▶ _THE TASK_:
Starting at the line containing "At what (x,y)" and ending after the line containing "info-label: 方向： is", reproduce those lines of the listing with "Locate" substituted for "Identify" and nothing else altered.

▶ _GIVEN RECORDS_:
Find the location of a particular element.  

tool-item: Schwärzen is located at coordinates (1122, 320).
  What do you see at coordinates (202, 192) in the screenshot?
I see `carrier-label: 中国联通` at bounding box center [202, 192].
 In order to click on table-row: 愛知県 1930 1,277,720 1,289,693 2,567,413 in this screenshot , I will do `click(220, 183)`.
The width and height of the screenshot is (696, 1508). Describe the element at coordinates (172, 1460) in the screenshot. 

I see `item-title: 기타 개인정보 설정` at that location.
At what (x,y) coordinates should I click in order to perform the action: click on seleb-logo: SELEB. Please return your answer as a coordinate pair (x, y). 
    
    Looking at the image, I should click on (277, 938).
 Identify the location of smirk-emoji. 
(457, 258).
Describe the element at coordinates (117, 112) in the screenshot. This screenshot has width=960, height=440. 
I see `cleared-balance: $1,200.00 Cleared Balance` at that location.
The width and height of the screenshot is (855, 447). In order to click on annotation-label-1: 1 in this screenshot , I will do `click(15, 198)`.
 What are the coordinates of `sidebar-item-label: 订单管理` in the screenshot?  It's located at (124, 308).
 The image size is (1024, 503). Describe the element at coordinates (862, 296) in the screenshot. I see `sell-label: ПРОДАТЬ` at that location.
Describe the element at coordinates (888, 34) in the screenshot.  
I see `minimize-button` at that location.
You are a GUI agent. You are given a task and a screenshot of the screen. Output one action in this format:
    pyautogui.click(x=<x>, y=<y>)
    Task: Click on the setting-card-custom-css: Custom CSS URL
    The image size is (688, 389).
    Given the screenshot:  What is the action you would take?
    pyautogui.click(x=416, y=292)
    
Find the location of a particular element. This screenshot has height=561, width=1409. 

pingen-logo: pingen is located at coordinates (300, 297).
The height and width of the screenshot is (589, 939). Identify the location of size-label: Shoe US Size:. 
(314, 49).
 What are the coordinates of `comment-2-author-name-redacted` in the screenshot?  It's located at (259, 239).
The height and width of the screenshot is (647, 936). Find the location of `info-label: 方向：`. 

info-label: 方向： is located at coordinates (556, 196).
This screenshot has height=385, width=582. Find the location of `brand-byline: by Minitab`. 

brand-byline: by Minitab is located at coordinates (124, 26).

▶ _SOLVED PROBLEM_:
At what (x,y) coordinates should I click in order to perform the action: click on seleb-logo: SELEB. Please return your answer as a coordinate pair (x, y). 
    
    Looking at the image, I should click on (277, 938).
 Locate the location of smirk-emoji. 
(457, 258).
Describe the element at coordinates (117, 112) in the screenshot. This screenshot has width=960, height=440. 
I see `cleared-balance: $1,200.00 Cleared Balance` at that location.
The width and height of the screenshot is (855, 447). In order to click on annotation-label-1: 1 in this screenshot , I will do `click(15, 198)`.
 What are the coordinates of `sidebar-item-label: 订单管理` in the screenshot?  It's located at (124, 308).
 The image size is (1024, 503). Describe the element at coordinates (862, 296) in the screenshot. I see `sell-label: ПРОДАТЬ` at that location.
Describe the element at coordinates (888, 34) in the screenshot.  
I see `minimize-button` at that location.
You are a GUI agent. You are given a task and a screenshot of the screen. Output one action in this format:
    pyautogui.click(x=<x>, y=<y>)
    Task: Click on the setting-card-custom-css: Custom CSS URL
    The image size is (688, 389).
    Given the screenshot:  What is the action you would take?
    pyautogui.click(x=416, y=292)
    
Find the location of a particular element. This screenshot has height=561, width=1409. 

pingen-logo: pingen is located at coordinates (300, 297).
The height and width of the screenshot is (589, 939). Locate the location of size-label: Shoe US Size:. 
(314, 49).
 What are the coordinates of `comment-2-author-name-redacted` in the screenshot?  It's located at (259, 239).
The height and width of the screenshot is (647, 936). Find the location of `info-label: 方向：`. 

info-label: 方向： is located at coordinates (556, 196).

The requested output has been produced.